02/12/2024 | Press release | Distributed by Public on 02/12/2024 10:10

2024 Reports of the Auditor General of Canada to the Parliament of Canada—Glaring disregard for basic management and contracting practices surrounds the government’s ArriveCAN[...]

Ottawa, 12 February 2024-A report from Auditor General Karen Hogan tabled today in the House of Commons concludes that the Canada Border Services Agency, the Public Health Agency of Canada, and Public Services and Procurement Canada failed to follow good management practices in the contracting, development, and implementation of the ArriveCAN application. The application was created to digitally collect traveler contact and health information when they entered Canada during the COVID-19 pandemic.

The audit estimated that the ArriveCAN application cost approximately $59.5 million but emphasized that the exact cost was impossible to calculate because of the Canada Border Services Agency's poor financial record keeping. The agency's decision to continue relying on external resources throughout the application's development, launch and updates, beyond the initial pandemic crisis, increased costs and brings into question the value achieved for money spent.

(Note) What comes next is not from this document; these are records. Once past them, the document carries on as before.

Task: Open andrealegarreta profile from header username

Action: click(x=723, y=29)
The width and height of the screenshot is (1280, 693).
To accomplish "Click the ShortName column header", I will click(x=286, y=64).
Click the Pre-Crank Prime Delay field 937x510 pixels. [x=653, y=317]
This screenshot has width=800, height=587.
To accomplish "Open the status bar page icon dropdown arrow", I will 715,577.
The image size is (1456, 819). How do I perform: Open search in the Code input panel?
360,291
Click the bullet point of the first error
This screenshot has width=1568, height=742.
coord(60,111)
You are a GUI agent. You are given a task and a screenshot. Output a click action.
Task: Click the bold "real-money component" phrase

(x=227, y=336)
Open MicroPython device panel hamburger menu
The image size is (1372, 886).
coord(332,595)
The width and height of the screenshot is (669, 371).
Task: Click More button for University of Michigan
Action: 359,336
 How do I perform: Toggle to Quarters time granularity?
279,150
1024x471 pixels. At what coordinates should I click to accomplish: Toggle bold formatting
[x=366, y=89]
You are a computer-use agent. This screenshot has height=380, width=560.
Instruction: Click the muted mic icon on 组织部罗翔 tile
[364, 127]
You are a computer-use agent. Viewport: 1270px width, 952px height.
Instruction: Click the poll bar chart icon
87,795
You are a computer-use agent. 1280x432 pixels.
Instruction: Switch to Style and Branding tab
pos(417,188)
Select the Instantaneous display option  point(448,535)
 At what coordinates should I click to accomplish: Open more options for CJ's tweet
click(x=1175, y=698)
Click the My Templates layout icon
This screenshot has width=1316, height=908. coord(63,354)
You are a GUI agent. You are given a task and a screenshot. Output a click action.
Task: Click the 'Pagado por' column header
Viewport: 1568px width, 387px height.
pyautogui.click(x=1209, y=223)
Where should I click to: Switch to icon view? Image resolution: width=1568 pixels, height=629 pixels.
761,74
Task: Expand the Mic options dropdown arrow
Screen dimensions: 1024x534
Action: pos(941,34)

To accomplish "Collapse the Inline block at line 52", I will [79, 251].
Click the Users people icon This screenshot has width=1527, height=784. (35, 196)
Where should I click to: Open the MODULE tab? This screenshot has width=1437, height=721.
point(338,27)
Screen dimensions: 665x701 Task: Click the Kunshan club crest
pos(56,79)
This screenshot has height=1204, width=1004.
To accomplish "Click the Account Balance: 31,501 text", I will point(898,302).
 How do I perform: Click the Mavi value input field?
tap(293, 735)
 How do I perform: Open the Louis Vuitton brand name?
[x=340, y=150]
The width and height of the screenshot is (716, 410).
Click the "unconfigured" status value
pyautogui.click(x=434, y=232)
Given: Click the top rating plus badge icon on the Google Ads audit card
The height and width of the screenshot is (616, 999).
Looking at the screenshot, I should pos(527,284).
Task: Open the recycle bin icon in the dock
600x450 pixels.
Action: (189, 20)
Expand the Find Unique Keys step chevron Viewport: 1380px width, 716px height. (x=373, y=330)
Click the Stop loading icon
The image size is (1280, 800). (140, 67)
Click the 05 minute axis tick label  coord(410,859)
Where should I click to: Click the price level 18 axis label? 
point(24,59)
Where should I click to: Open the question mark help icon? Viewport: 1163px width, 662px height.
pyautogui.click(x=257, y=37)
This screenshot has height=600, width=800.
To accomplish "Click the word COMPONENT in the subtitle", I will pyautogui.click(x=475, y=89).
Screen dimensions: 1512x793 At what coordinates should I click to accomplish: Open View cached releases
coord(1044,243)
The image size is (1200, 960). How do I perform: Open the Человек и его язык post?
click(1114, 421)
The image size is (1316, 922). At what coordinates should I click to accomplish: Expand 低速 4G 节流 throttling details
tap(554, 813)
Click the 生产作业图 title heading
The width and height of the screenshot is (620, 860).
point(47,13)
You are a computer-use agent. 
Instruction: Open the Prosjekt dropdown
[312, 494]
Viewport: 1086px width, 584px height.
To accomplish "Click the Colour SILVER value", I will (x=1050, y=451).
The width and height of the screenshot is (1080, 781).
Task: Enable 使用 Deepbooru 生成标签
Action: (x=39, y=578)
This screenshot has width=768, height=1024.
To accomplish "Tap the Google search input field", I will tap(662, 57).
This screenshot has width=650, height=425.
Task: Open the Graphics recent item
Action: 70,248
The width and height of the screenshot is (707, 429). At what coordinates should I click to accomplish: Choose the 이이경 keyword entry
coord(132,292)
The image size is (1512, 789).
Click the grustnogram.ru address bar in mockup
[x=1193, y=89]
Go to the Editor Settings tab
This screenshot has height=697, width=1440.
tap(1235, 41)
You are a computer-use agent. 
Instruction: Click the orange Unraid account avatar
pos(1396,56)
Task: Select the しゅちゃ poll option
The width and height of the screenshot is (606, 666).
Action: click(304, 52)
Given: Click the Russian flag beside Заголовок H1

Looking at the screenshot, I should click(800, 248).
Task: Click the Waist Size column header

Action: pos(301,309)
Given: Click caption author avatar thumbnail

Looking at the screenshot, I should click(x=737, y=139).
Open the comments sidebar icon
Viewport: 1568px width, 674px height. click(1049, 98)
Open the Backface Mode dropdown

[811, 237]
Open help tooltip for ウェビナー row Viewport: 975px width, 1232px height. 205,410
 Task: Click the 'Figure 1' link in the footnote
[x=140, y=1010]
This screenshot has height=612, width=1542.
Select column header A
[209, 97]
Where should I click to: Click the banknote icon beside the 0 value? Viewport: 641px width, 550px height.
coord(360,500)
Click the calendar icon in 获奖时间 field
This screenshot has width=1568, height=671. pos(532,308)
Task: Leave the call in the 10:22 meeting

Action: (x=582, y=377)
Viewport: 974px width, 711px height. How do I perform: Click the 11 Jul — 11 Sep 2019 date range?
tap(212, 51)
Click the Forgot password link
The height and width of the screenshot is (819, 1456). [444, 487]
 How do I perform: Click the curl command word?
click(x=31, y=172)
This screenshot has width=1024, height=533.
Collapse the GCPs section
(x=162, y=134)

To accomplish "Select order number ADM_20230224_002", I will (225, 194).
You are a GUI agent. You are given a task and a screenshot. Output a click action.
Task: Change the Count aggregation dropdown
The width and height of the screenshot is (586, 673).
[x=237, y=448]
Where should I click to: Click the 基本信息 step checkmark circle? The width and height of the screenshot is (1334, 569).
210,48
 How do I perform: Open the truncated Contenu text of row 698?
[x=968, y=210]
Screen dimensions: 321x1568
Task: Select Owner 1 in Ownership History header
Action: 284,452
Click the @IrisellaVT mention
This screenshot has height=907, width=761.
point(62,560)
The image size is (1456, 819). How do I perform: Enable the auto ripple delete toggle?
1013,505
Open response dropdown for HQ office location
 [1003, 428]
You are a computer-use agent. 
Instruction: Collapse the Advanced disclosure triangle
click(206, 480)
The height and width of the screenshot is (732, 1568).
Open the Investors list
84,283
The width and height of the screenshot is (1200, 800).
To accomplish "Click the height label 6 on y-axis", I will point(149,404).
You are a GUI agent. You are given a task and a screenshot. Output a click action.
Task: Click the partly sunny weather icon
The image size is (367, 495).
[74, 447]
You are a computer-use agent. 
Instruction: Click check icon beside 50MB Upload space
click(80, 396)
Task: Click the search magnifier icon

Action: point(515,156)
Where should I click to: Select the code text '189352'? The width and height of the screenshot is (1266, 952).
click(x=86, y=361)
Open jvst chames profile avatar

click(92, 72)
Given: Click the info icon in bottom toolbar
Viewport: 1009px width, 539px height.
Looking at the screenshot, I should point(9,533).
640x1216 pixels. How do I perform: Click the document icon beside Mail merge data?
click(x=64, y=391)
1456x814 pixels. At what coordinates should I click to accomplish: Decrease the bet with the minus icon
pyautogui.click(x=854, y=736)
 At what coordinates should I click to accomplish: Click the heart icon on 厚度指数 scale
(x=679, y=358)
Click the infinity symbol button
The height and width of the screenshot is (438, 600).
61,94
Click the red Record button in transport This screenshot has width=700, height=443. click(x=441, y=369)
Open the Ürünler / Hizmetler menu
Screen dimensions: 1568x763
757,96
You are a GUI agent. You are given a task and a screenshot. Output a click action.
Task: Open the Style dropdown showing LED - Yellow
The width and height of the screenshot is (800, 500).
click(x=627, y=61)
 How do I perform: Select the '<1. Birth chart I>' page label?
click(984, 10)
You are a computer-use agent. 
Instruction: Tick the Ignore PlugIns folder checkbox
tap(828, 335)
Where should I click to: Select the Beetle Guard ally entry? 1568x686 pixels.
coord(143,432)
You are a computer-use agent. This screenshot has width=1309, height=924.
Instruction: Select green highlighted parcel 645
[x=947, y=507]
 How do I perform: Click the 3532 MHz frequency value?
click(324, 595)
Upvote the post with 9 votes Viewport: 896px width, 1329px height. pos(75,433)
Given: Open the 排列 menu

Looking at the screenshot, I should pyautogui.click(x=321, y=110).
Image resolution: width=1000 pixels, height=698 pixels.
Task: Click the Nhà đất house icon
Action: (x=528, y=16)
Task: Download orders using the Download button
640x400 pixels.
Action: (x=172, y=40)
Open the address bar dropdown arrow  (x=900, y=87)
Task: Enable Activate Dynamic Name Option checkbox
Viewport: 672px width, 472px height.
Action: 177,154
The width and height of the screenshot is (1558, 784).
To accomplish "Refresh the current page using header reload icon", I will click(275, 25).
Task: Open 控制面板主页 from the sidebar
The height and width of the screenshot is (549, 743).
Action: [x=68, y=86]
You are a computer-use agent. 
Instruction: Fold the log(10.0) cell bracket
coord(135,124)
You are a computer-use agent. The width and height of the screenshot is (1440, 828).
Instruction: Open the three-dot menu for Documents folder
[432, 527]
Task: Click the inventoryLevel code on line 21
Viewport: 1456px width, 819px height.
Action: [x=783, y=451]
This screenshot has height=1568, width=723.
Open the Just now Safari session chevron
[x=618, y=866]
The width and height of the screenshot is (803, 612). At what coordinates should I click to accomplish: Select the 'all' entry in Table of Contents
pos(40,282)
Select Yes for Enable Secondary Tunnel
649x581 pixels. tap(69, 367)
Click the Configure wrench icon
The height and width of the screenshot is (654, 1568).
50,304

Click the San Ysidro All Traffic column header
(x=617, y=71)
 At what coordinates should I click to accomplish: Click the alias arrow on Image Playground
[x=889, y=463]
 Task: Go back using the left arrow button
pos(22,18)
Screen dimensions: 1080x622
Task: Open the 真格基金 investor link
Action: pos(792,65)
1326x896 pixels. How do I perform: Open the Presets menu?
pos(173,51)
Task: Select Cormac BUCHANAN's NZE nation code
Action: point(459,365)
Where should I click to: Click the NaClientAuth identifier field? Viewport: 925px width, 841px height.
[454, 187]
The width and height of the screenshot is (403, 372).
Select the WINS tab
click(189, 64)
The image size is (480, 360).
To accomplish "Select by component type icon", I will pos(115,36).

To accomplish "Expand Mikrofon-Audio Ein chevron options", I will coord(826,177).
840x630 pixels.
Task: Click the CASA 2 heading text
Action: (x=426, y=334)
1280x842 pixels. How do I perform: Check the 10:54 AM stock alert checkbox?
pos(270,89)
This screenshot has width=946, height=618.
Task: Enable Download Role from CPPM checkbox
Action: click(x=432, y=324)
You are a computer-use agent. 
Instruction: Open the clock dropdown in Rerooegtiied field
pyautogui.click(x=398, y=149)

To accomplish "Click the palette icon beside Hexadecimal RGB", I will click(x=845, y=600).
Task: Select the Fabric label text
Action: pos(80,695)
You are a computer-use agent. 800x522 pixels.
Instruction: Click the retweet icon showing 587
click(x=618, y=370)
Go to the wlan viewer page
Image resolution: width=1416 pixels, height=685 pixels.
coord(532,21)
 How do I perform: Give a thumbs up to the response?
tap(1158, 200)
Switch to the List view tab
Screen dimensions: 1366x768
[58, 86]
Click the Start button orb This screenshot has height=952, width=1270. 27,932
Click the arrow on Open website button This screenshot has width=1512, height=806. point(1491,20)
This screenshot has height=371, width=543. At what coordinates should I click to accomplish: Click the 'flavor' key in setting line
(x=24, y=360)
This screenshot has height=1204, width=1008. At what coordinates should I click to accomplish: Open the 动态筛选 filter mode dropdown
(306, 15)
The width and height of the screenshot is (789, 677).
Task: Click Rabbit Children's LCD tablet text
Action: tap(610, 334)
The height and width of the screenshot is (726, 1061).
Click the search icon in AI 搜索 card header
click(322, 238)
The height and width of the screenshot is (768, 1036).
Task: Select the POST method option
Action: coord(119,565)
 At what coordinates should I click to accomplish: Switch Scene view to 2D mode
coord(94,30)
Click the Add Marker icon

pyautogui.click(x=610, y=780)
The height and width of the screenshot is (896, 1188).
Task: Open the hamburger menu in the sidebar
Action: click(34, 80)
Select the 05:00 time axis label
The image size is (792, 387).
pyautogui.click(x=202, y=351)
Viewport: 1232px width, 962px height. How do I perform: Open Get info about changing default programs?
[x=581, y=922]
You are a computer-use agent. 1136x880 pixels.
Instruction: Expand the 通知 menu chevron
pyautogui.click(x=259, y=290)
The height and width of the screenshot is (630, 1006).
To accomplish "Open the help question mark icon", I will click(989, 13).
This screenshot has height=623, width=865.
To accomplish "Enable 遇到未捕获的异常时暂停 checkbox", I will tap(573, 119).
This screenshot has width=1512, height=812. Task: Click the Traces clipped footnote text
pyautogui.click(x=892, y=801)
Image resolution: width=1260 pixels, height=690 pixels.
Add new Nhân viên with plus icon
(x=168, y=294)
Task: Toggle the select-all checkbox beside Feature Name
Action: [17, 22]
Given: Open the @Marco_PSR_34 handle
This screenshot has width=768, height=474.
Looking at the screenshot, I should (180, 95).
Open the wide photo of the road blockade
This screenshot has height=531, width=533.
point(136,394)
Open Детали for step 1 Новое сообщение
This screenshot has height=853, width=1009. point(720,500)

The lack of documentation and controls extended to contracting practices. The audit found that the Canada Border Services Agency's disregard for policies, controls, and transparency in the contracting process limited opportunities for competition and undermined value for money. There was little documentation to support how and why GC Strategies was awarded the initial ArriveCAN contract through a non-competitive process. Evidence indicated that GC Strategies was involved in setting the requirements that the Canada Border Services Agency later used to tender a competitive contract.

The audit found that Canada Border Services Agency managed contracts poorly, again raising concerns about value for money. Essential information, such as clear deliverables and required qualifications, was missing from contracts. Canada Border Services Agency routinely approved and paid invoices that contained little or no details on the work completed.

"Public servants must always be transparent and accountable to Canadians for their use of public funds", said Ms. Hogan." "Many questions that Parliamentarians and Canadians are asking cannot be answered. The lack of information to support ArriveCAN spending and decisions has compromised accountability."

- 30 -

The 2024 Reports of the Auditor General of Canada, Report 1-ArriveCAN, is available on the Office of the Auditor General of Canada website.